_REQUIREMENT:_ A faithful transcript of all the lines below, with no pictures, is the goal here.

[Source data]

##############################

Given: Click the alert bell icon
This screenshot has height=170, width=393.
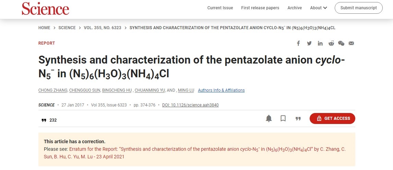Looking at the screenshot, I should click(x=269, y=118).
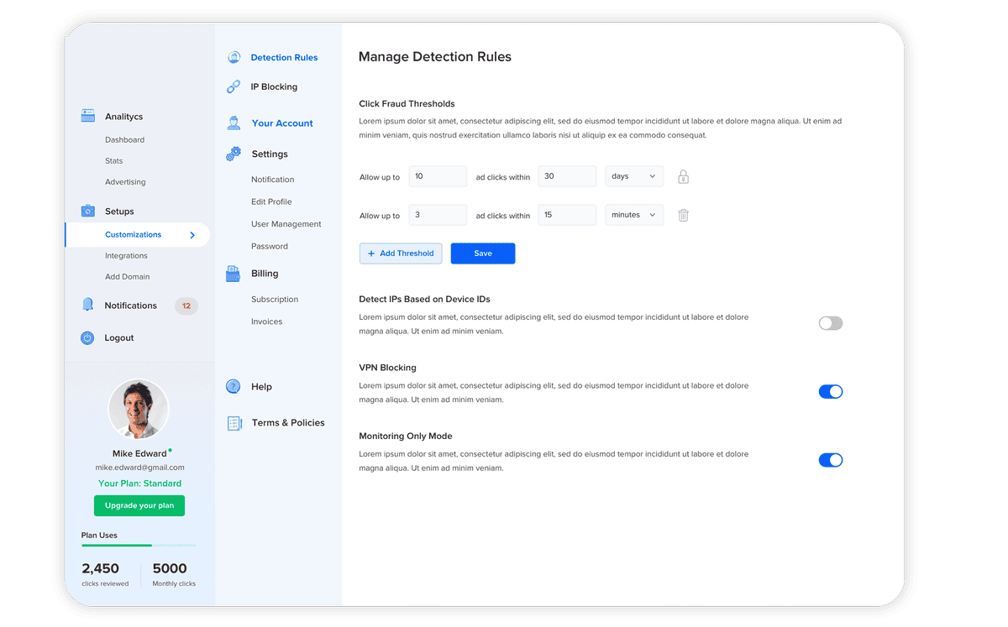Screen dimensions: 1008x627
Task: Click the Notifications bell icon
Action: pyautogui.click(x=87, y=305)
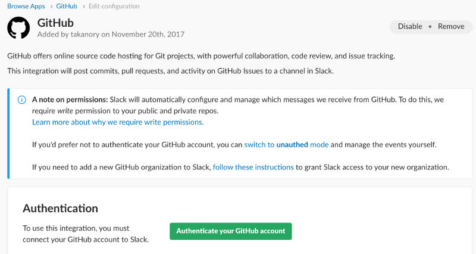The image size is (476, 254).
Task: Select the Edit configuration breadcrumb
Action: coord(114,6)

##############################

_TASK OUTPUT:_
Given: Click the alert bell icon
This screenshot has height=170, width=393.
Looking at the screenshot, I should click(x=269, y=118).
Screen dimensions: 1008x627
Task: Click the Notifications bell icon
Action: pyautogui.click(x=87, y=305)
The image size is (476, 254).
Task: Select the Edit configuration breadcrumb
Action: coord(114,6)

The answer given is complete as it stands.